Cabin In The Sky & Lust For Life

There's something perversely self-defeating about Cabin In The Sky's opening apologetic disclaimer, which essentially says, "The racism in the film you are about to see is morally abhorrent and wholly unforgivable. Enjoy!" As a rare all-black musical from a major studio, 1943's Cabin In The Sky provided an invaluable showcase for some of the era's most legendary black performers. But it's easy to find troubling stereotypes in Vincente Minnelli's adaptation of the hit musical about a gambling, dreaming ne'er-do-well (Jack Benny foil Eddie "Rochester" Anderson) whose soul becomes the subject of a fearsome tug-of-war between the forces of good and evil. Anderson's affable Everyman is an oddly passive protagonist, so the film becomes a vehicle for Ethel Waters, a legendary singer whose unassuming Earth Mother persona belied her offscreen reputation as a cantankerous bisexual hellraiser. Anderson is the benevolent center of Waters' universe, and her performance single-handedly makes his wan character seem worthy of stirring the passions of heaven and hell. And when Waters' good girl goes bad, morphing from saint to tart-tongued ultra-diva, the result is wildly entertaining, though psychologically implausible. Lena Horne is no less a force as Satan's chief temptress: Her tantalizing bare midriff alone threatens to corrupt the morals of the entire audience, Hays Code be damned. Cabin In The Sky can feel a little claustrophobic and stage-bound, but it develops a jazzy, infectious rhythm (especially in its third act), and it's a rare treat to see so many supernovas of the black entertainment universe together in one movie.

A decade later, Minnelli was one of Hollywood's top directors, a prolific craftsman specializing in musicals and melodrama.

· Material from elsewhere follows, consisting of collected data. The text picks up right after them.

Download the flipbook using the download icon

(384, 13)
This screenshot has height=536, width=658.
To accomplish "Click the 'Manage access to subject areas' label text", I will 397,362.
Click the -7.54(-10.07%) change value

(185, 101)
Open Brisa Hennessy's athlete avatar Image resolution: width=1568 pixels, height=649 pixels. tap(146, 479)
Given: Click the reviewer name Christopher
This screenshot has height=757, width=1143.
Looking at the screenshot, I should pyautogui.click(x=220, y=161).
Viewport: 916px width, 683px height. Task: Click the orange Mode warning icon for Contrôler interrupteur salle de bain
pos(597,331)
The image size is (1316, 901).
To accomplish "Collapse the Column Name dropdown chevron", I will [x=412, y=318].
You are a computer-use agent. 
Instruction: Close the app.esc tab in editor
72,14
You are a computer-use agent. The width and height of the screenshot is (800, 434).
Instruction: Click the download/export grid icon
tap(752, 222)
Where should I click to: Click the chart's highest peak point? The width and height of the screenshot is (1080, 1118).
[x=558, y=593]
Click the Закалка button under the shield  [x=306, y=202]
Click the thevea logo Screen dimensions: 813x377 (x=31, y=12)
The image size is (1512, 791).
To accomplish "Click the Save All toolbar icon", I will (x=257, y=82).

Minnelli and star Kirk Douglas give Vincent Van Gogh's famously tortured existence the melodramatic treatment in 1956's Lust For Life, and the result falls closer to high camp than high art. Kirk Douglas plays the legendary painter as an almost feral creature of pure animal hunger and want, a revolutionary determined to convey the innate dignity of the common laborer through his work. In one of his most visually sumptuous films, Minnelli strives to recapture the blazingly vivid colors and compositions of Van Gogh's art, while Douglas struggles to articulate Van Gogh's brooding intensity through increasingly egregious overacting. Playing Van Gogh brings out the worst in Douglas, and as the film lurches toward an overheated conclusion, he seems to be channeling Charlton Heston more than Van Gogh. Anthony Quinn adds a welcome element of comedy in his Oscar-winning supporting turn as an earthy, irreverent Paul Gauguin, but thanks to Douglas' overexertion, Lust For Life emits the ripe odor of ham and cheese instead of the intended air of sophistication.

Key features: Audio commentaries, short features.